Objective: Rewrite the items below, changing every "Where should I click to:" to "Which spot should I click to:" and leaving everything else as it is.

>> BEGIN Supplied records

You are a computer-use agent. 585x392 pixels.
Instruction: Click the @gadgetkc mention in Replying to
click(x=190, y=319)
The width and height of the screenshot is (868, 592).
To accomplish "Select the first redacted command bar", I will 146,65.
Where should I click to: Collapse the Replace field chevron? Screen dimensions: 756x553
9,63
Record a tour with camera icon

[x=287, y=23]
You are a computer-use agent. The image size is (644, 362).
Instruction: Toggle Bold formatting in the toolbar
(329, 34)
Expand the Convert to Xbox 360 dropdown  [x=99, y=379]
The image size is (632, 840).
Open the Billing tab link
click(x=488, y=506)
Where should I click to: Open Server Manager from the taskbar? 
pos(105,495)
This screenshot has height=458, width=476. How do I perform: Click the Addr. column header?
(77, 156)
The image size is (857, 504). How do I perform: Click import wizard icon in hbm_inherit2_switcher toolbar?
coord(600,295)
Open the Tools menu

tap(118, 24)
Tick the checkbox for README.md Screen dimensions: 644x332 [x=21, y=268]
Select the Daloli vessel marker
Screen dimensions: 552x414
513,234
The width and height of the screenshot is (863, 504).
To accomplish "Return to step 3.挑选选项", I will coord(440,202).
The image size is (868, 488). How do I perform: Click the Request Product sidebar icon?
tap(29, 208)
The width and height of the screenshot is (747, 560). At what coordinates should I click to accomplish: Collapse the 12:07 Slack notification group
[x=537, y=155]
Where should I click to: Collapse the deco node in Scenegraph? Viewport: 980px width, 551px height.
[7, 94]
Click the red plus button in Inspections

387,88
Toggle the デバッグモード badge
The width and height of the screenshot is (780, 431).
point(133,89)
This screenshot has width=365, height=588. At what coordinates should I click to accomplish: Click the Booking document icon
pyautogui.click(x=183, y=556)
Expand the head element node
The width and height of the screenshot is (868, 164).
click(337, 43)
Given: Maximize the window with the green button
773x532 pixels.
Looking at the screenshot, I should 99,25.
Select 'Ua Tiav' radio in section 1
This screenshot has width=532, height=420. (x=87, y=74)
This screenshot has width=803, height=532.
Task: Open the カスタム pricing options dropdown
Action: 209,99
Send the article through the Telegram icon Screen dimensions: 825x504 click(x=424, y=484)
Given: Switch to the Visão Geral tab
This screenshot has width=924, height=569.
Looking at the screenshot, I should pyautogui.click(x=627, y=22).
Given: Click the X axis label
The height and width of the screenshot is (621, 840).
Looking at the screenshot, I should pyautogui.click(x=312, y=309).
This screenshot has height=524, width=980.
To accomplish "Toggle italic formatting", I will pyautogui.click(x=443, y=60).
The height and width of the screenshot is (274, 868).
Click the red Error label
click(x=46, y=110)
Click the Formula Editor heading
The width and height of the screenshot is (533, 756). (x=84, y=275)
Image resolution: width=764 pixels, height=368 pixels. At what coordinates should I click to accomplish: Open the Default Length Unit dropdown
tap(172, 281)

>> END Supplied records

Correct result:
You are a computer-use agent. 585x392 pixels.
Instruction: Click the @gadgetkc mention in Replying to
click(x=190, y=319)
The width and height of the screenshot is (868, 592).
To accomplish "Select the first redacted command bar", I will 146,65.
Which spot should I click to: Collapse the Replace field chevron? Screen dimensions: 756x553
9,63
Record a tour with camera icon

[x=287, y=23]
You are a computer-use agent. The image size is (644, 362).
Instruction: Toggle Bold formatting in the toolbar
(329, 34)
Expand the Convert to Xbox 360 dropdown  [x=99, y=379]
The image size is (632, 840).
Open the Billing tab link
click(x=488, y=506)
Which spot should I click to: Open Server Manager from the taskbar? 
pos(105,495)
This screenshot has height=458, width=476. How do I perform: Click the Addr. column header?
(77, 156)
The image size is (857, 504). How do I perform: Click import wizard icon in hbm_inherit2_switcher toolbar?
coord(600,295)
Open the Tools menu

tap(118, 24)
Tick the checkbox for README.md Screen dimensions: 644x332 [x=21, y=268]
Select the Daloli vessel marker
Screen dimensions: 552x414
513,234
The width and height of the screenshot is (863, 504).
To accomplish "Return to step 3.挑选选项", I will coord(440,202).
The image size is (868, 488). How do I perform: Click the Request Product sidebar icon?
tap(29, 208)
The width and height of the screenshot is (747, 560). At what coordinates should I click to accomplish: Collapse the 12:07 Slack notification group
[x=537, y=155]
Which spot should I click to: Collapse the deco node in Scenegraph? Viewport: 980px width, 551px height.
[7, 94]
Click the red plus button in Inspections

387,88
Toggle the デバッグモード badge
The width and height of the screenshot is (780, 431).
point(133,89)
This screenshot has width=365, height=588. At what coordinates should I click to accomplish: Click the Booking document icon
pyautogui.click(x=183, y=556)
Expand the head element node
The width and height of the screenshot is (868, 164).
click(337, 43)
Given: Maximize the window with the green button
773x532 pixels.
Looking at the screenshot, I should 99,25.
Select 'Ua Tiav' radio in section 1
This screenshot has width=532, height=420. (x=87, y=74)
This screenshot has width=803, height=532.
Task: Open the カスタム pricing options dropdown
Action: 209,99
Send the article through the Telegram icon Screen dimensions: 825x504 click(x=424, y=484)
Given: Switch to the Visão Geral tab
This screenshot has width=924, height=569.
Looking at the screenshot, I should pyautogui.click(x=627, y=22).
Given: Click the X axis label
The height and width of the screenshot is (621, 840).
Looking at the screenshot, I should pyautogui.click(x=312, y=309).
This screenshot has height=524, width=980.
To accomplish "Toggle italic formatting", I will pyautogui.click(x=443, y=60).
The height and width of the screenshot is (274, 868).
Click the red Error label
click(x=46, y=110)
Click the Formula Editor heading
The width and height of the screenshot is (533, 756). (x=84, y=275)
Image resolution: width=764 pixels, height=368 pixels. At what coordinates should I click to accomplish: Open the Default Length Unit dropdown
tap(172, 281)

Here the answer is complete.